→ Task details
Copy every record exactly, with nothing left out.
* * * *
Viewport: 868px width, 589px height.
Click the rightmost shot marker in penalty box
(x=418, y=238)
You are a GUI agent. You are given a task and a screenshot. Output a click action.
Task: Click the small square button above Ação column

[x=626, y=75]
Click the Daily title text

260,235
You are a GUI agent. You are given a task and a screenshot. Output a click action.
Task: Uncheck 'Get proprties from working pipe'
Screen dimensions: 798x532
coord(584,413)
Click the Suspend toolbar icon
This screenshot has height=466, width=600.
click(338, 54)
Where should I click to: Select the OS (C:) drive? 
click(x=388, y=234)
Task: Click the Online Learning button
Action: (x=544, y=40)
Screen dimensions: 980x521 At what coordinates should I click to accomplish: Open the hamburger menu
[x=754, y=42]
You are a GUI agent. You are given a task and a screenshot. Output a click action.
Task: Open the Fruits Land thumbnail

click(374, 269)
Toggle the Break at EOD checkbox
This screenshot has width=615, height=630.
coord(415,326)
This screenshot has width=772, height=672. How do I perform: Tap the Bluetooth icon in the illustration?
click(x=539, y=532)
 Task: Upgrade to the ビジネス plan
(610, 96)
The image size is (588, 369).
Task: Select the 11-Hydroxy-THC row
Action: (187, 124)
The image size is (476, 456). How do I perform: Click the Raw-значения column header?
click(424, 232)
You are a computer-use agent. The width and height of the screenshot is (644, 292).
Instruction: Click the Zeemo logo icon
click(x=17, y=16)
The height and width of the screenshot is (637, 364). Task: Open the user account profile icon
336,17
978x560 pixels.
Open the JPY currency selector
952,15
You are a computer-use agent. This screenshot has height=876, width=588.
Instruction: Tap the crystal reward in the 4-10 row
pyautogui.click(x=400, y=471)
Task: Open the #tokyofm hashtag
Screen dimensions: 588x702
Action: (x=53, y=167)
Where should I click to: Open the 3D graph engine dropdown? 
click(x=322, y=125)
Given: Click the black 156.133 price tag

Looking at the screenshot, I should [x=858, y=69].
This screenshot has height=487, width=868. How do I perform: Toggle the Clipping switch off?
* * * *
→ Solution below
Viewport: 868px width, 589px height.
Click the rightmost shot marker in penalty box
(x=418, y=238)
You are a GUI agent. You are given a task and a screenshot. Output a click action.
Task: Click the small square button above Ação column

[x=626, y=75]
Click the Daily title text

260,235
You are a GUI agent. You are given a task and a screenshot. Output a click action.
Task: Uncheck 'Get proprties from working pipe'
Screen dimensions: 798x532
coord(584,413)
Click the Suspend toolbar icon
This screenshot has height=466, width=600.
click(338, 54)
Where should I click to: Select the OS (C:) drive? 
click(x=388, y=234)
Task: Click the Online Learning button
Action: (x=544, y=40)
Screen dimensions: 980x521 At what coordinates should I click to accomplish: Open the hamburger menu
[x=754, y=42]
You are a GUI agent. You are given a task and a screenshot. Output a click action.
Task: Open the Fruits Land thumbnail

click(374, 269)
Toggle the Break at EOD checkbox
This screenshot has width=615, height=630.
coord(415,326)
This screenshot has width=772, height=672. How do I perform: Tap the Bluetooth icon in the illustration?
click(x=539, y=532)
 Task: Upgrade to the ビジネス plan
(610, 96)
The image size is (588, 369).
Task: Select the 11-Hydroxy-THC row
Action: (187, 124)
The image size is (476, 456). How do I perform: Click the Raw-значения column header?
click(424, 232)
You are a computer-use agent. The width and height of the screenshot is (644, 292).
Instruction: Click the Zeemo logo icon
click(x=17, y=16)
The height and width of the screenshot is (637, 364). Task: Open the user account profile icon
336,17
978x560 pixels.
Open the JPY currency selector
952,15
You are a computer-use agent. This screenshot has height=876, width=588.
Instruction: Tap the crystal reward in the 4-10 row
pyautogui.click(x=400, y=471)
Task: Open the #tokyofm hashtag
Screen dimensions: 588x702
Action: (x=53, y=167)
Where should I click to: Open the 3D graph engine dropdown? 
click(x=322, y=125)
Given: Click the black 156.133 price tag

Looking at the screenshot, I should [x=858, y=69].
This screenshot has height=487, width=868. How do I perform: Toggle the Clipping switch off?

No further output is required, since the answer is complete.